Mr Adair was quoted as saying: "The presence in a district of, for example, adult male lovers living openly and notoriously under the approval of the law is bound to have a regrettable and pernicious effect on the young people of the community".

In the Glasgow Herald of 27 May 1959 Adair was reported as having addressed The General Assembly of the Church of Scotland as a commissioner from the Presbytery of Glasgow.

He urged the assembly to disapprove of what was suggested by the Wolfenden committee regarding any amendment to the law in Scotland.

Adair advised that any legal changes would make "sinning for the sake of sinning" no longer unlawful.

The Assembly's firm opposition warned that legislation which sought to legitimise homosexuality would only increase "this grave evil".

21st Century Scotland

Image caption,

Marching at Edinburgh's gay pride parade in 2016

Dr Davis says that, MPs such as Robin Cook were influential in motivating change in Scotland through the 1970s and 1980s.

It was also thanks to the work of pressure groups like, the Scottish Minorities Group, external, who took a case to the European Court of Human Rights, which led to Scottish law finally levelling with that of England and Wales through the Criminal Justice (Scotland) Act 1980.

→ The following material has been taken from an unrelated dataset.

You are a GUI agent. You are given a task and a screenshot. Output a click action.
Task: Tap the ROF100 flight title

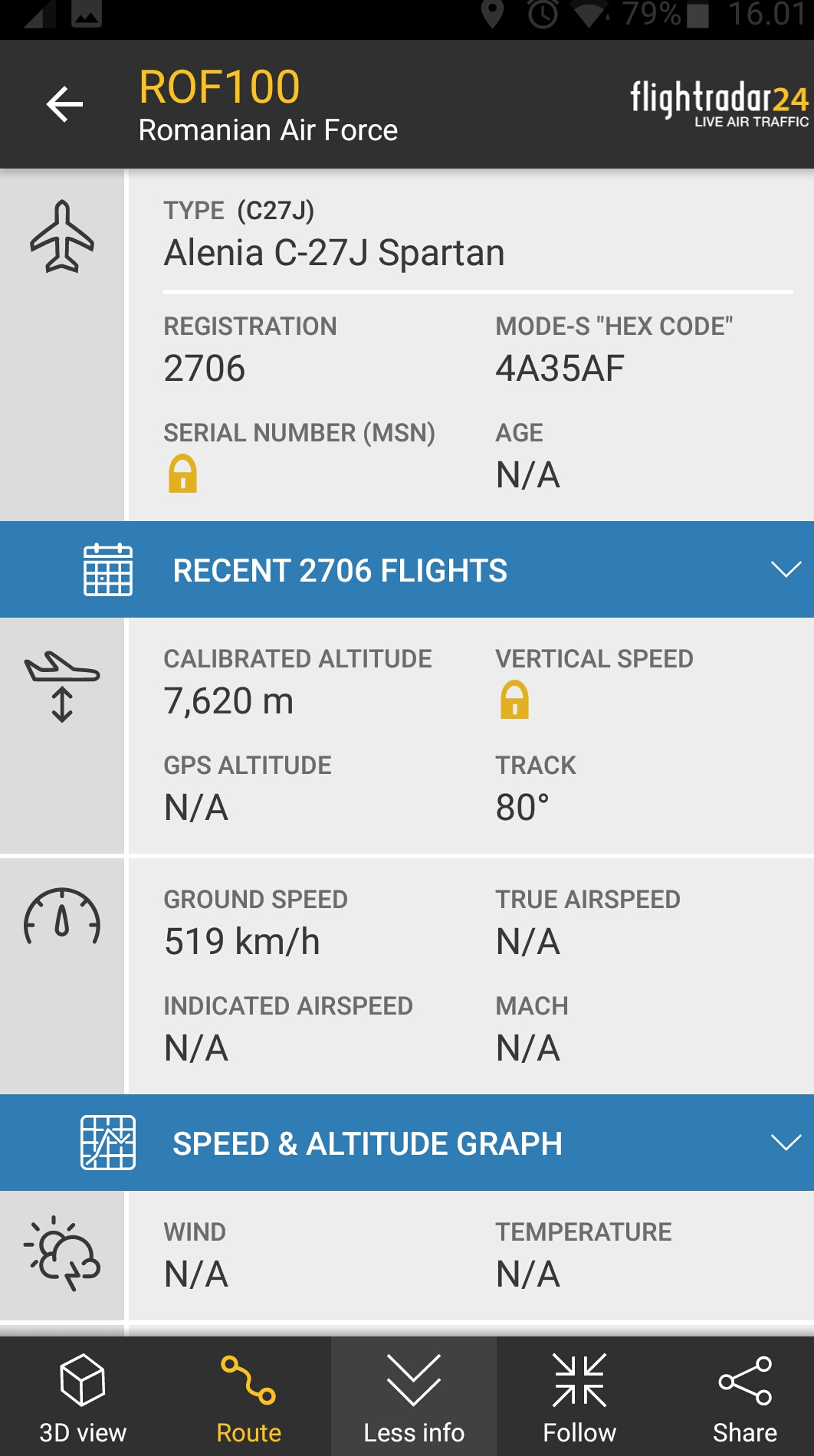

Much has changed in Scotland.

The practices and views of the past seem unrecognisable today.

However it is an uncomfortable fact that Scotland did lag behind other parts of the UK quite substantially on its legal position on homosexuality - a stance which the Scottish government now describes as discrimination.

A spokesperson from the Scottish government's justice division says: "Until relatively recently, the criminal law in Scotland discriminated against same-sex sexual activity between men. Such laws clearly have no place in a modern and inclusive Scotland."

Image source, GPA
Image caption,

Police Scotland are in the top twenty of Stonewall's equalities index and march regularly in gay pride events in Scotland

The Scottish government has plans to introduce a scheme which would allow some gay men to have historical convictions, no longer considered illegal, to be removed from criminal records. This scheme is expected to be available this year.

The government's statement continues: "The justice secretary announced in October 2016 that the Scottish government will introduce legislation to provide an automatic pardon to people who have been convicted of offences for same-sex sexual activity that would now be legal.

"We will also establish a scheme that will allow men who were convicted as a result of actions that are now legal to have those convictions disregarded and have them removed from central conviction records. In these instances a person will be treated as not having been convicted of that offence.

"Scotland is now widely recognised as one of the most progressive countries in Europe on LGBTI rights. This summer, we are focussing particularly on making progress for transgender and intersex people by reviewing and reforming gender recognition law so it is in line with international best practice."

Progress still to be made

Image caption,

A Stonewall T-shirt worn at Glasgow Pride 2014

Stonewall Scotland, external campaigns for equality for lesbian, gay, bisexual and trans people. In a statement it says that although significant progress has been made, there is still room for improvement in some areas.

It says: "It's important to remember how far LGBT rights have come for LGBT people across Britain since partial decriminalisation in England and Wales in 1967.

"We've seen anti-LGBT laws repealed and laws which protect the LGBT community introduced. However, we must also use this time to think about the challenges that still lie ahead.

"While LGBT people might almost be equal in law, lesbian, gay, bi and trans people continue to face discrimination.

"LGBT people can find themselves excluded, or face verbal and physical abuse, whether at work, at school, in sport, in faith or within local communities.

"Trans people are disproportionately affected by discrimination and abuse.

"Overseas, same-sex relations are illegal in 72 countries, and punishable by death in eight.

"We all have a part to play in ensuring all LGBT people are accepted without exception and all we can hope is that, in 50 more years, we will have lots more progress to look back on."